Voltemos ao exemplo utilizado:
Título: Empresário é executado com mais de 60 tiros de fuzil em Campo Grande
O fato exposto no título é a singularidade resumida de maneira esquemática, obedecendo a ordem da pirâmide invertida. A singularidade carece de particularidade, sendo o fato um esquema genérico. Muitos empresários podem ter sido executados em Campo Grande, com mais de 60 tiros.
Lead: O empresário Geraldo Ramos Villa, 36, foi morto na noite de ontem com mais de 60 tiros de fuzil na frente da esposa e do cunhado em Campo Grande.
O lead apenas expande o título, dando mais detalhes e particularizando um pouco mais, mas ainda assim mantém o fato jornalístico como um objeto geral e repetível.
Contextualização: Atuante no ramo de produtos recicláveis, Geraldo chegava em casa dirigindo seu carro, quando foi alvejado por bandidos que o aguardavam nas proximidades do local.

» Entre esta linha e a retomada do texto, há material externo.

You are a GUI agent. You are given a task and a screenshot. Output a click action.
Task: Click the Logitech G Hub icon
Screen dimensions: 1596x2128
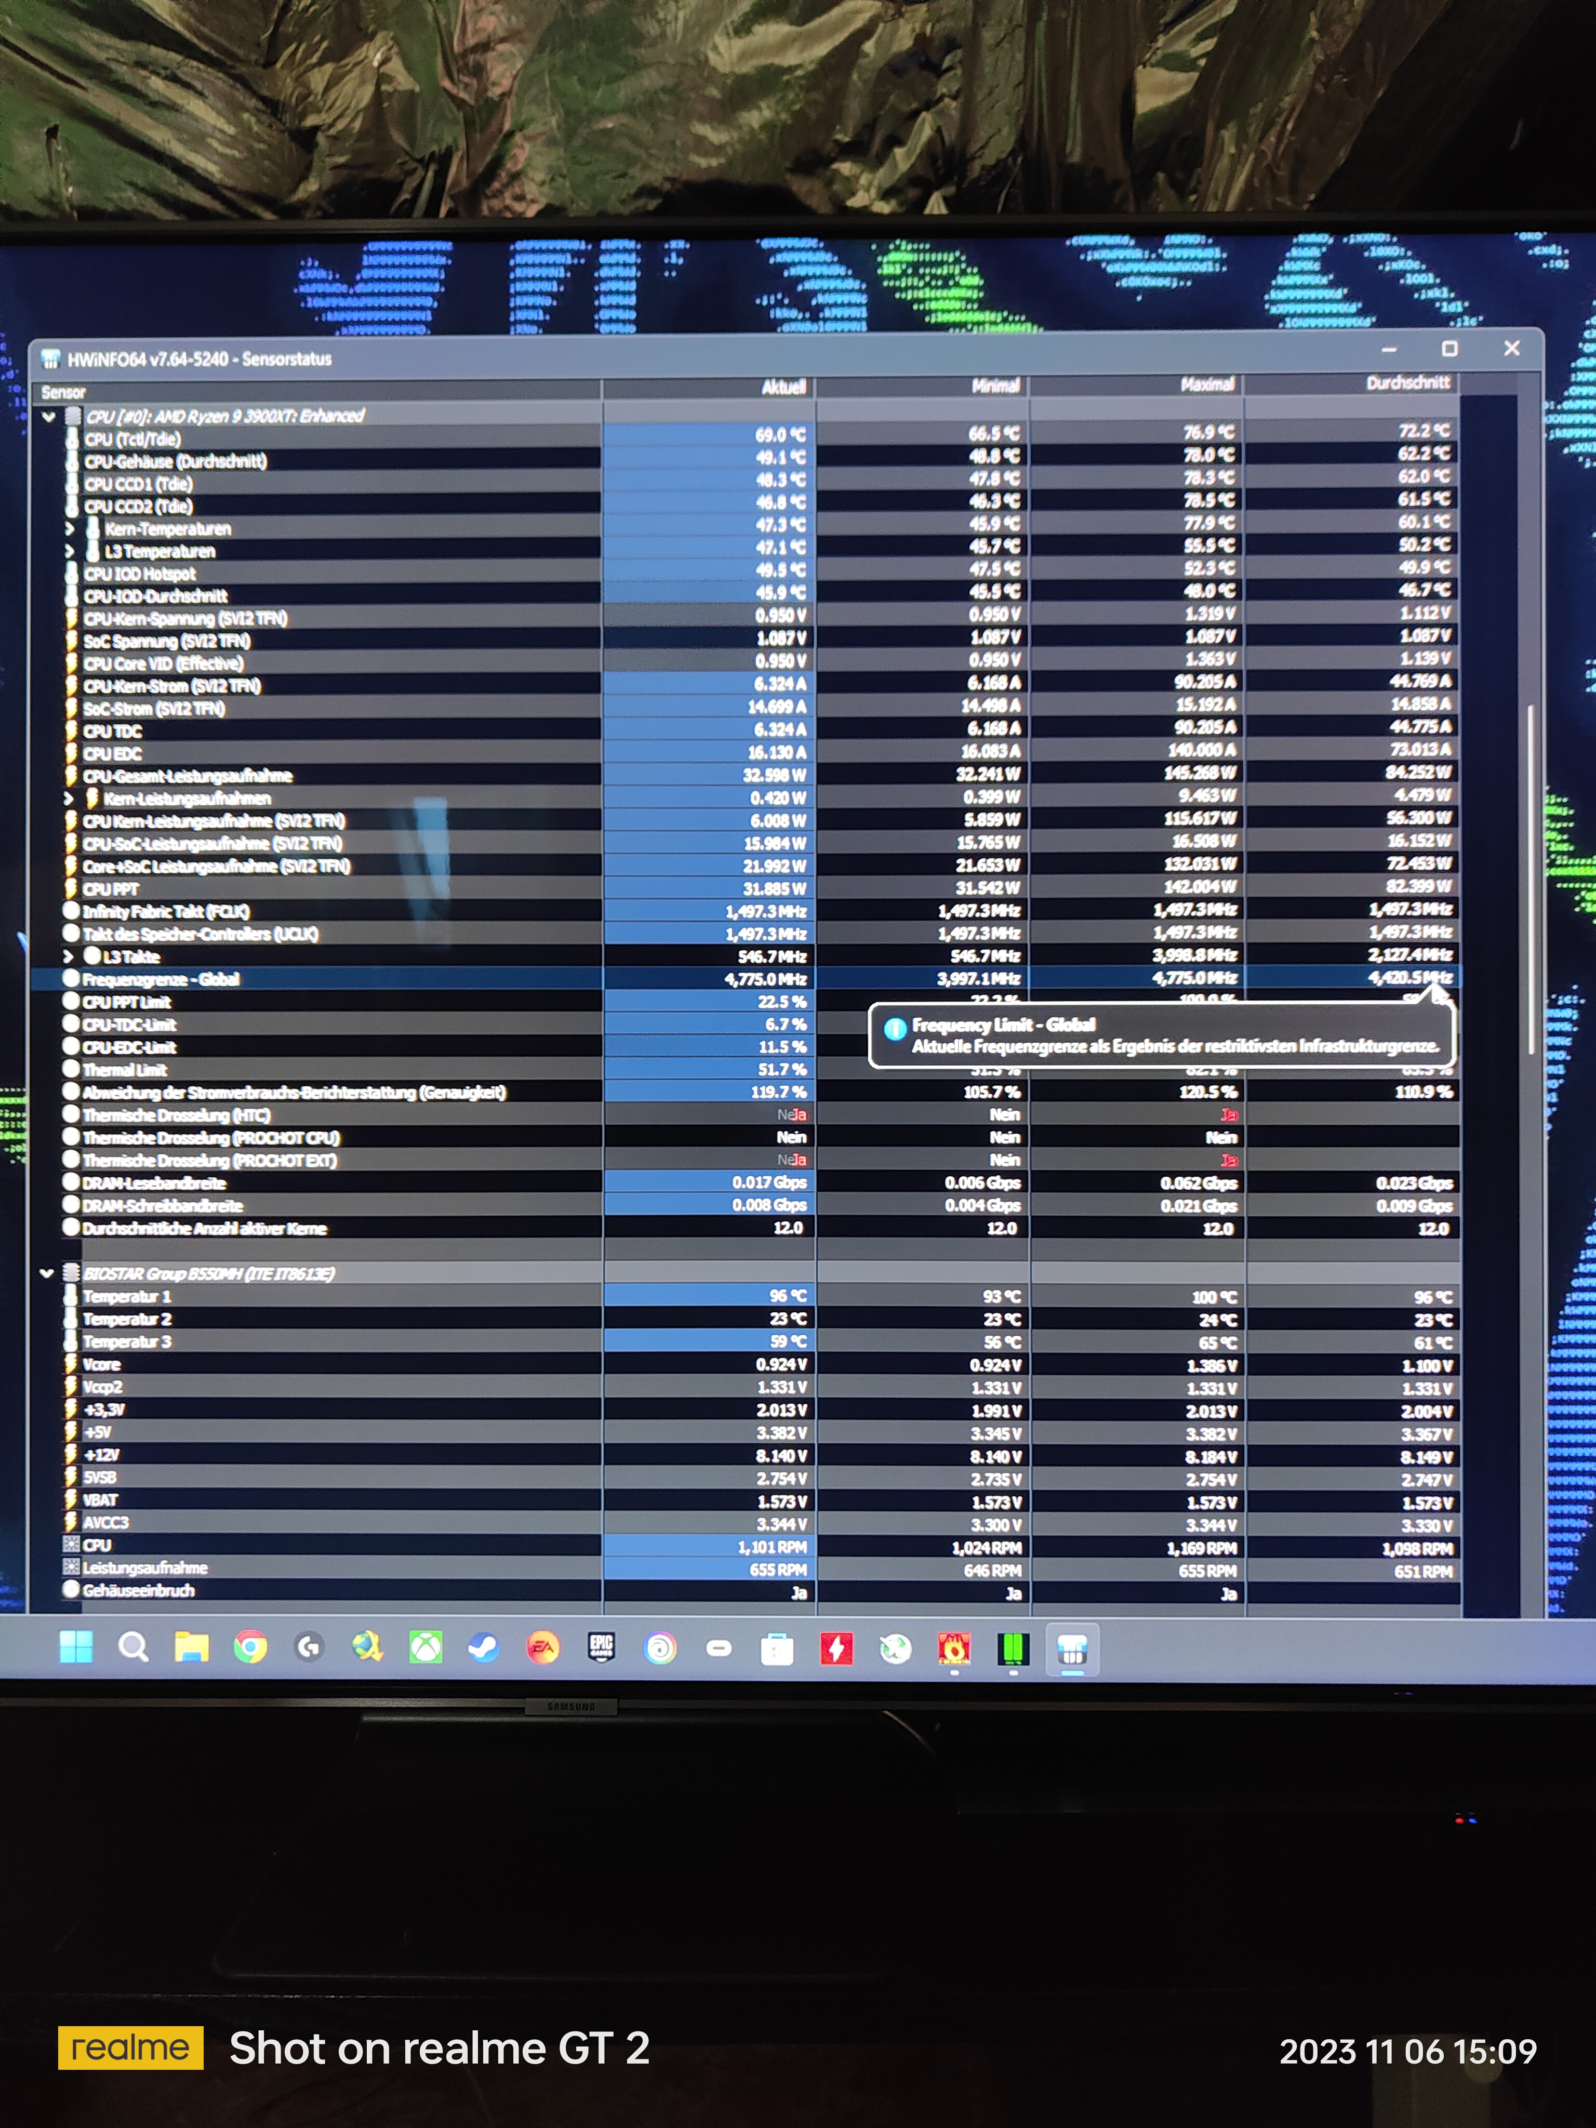pyautogui.click(x=309, y=1649)
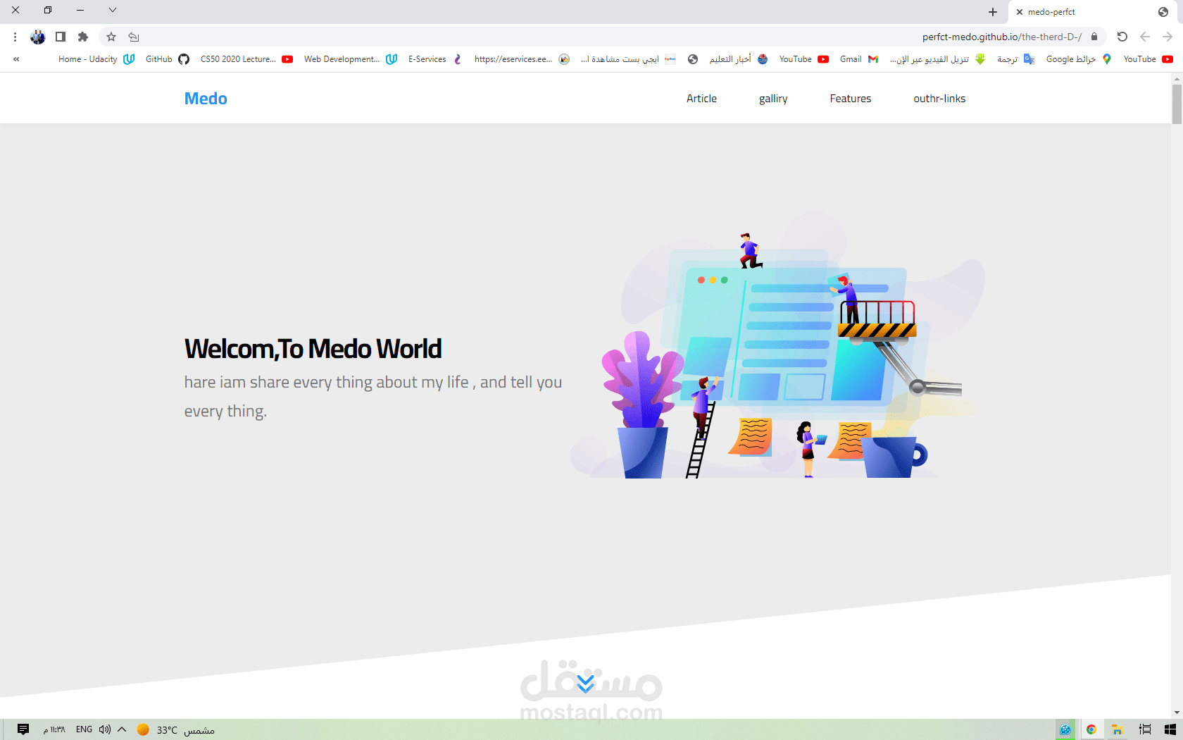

Este é primeiro parágrafo após o lead e caminha na direção da particularização ao acrescentar fatos. O restante da matéria (que pode ser lida neste link) dá outros detalhes da vida da vítima, o que vai, de certa forma, explicando e justificando a eleição do evento como fato jornalístico noticiável. O fato de ser um empresário atuante justifica a noticiabilidade e particulariza conforme são acrescidos detalhes de sua vida, tornando, portanto, um relato único e destacando o fato de outros milhares de fatos semelhantes.
Adelmo Genro Filho sugere, portanto, uma pirâmide não invertida, um triângulo equilátero (figura abaixo), onde o vértice superior (x) representa a singularidade, o fato destacado como mais próximo e por isso o símbolo maior de relevância e do acontecimento em si mesmo. A pirâmide vai descendo, assim, do mais singular e geral para o mais particular e único, isto é, a base fática que sustenta o relato e o torna irrepetível (y).
Tanto o ápice da singularidade quanto o da particularidade possuem, porém, uma base de pressupostos que os antecede (no caso de x) e os impulsiona (y). A escolha do fato tópico da manchete, portanto, provém de um conjunto de pressupostos que mesclam realidade e ideologias, enquanto o final do texto, a contextualização, responde à mesma projeção combinada da construção de critérios que orientarão novas notícias, com novas singularidades.
Ainda assim, sabemos, todo relato é geral e busca o universal, que é alcançado não pela sua síntese de singularidade social, mas pela particularização. O singular é o estereótipo mais geral recebido mais facilmente pela mente popular e social, enquanto a particularização constrói e delineia a complexa trama do real em direção a uma maior consonância com uma narrativa. Ao contrário do que parece, portanto, não é a manchete ou o lead que apresenta a narrativa ideológica, mas a sua contextualização posterior, que particulariza e insere o fato geral em um contexto específico.